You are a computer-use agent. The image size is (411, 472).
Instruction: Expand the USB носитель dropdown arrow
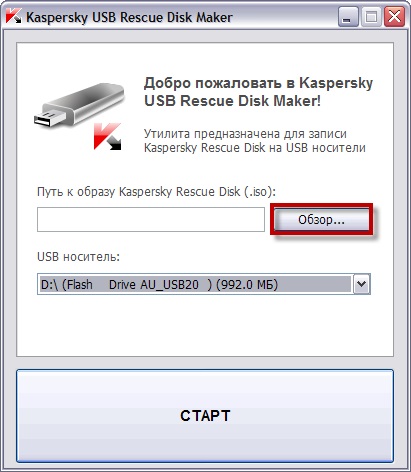click(x=362, y=284)
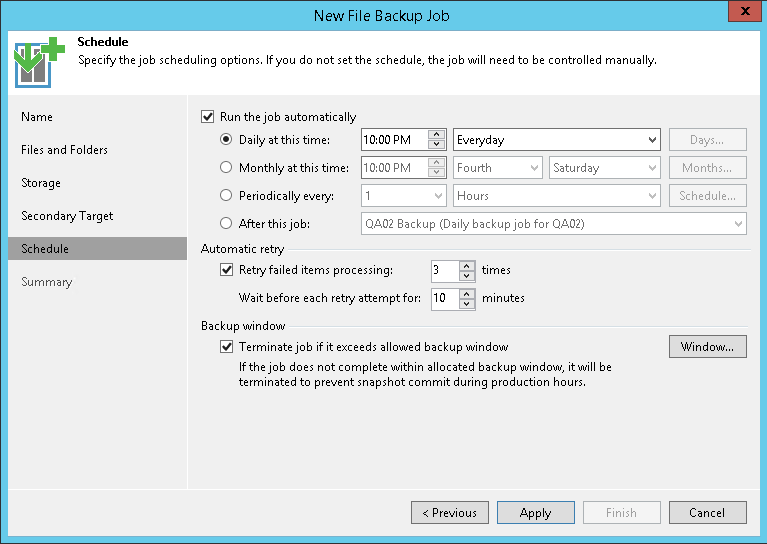The image size is (767, 544).
Task: Toggle Terminate job if exceeds backup window
Action: [x=226, y=347]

**What needs to be done:** I need the lines from the one holding "Instruction: Expand the" through the last line of the entries set down exactly, with every picture left out.

**Task output:**
Instruction: Expand the USB носитель dropdown arrow
click(x=362, y=284)
The image size is (767, 544).
Task: Toggle Terminate job if exceeds backup window
Action: [x=226, y=347]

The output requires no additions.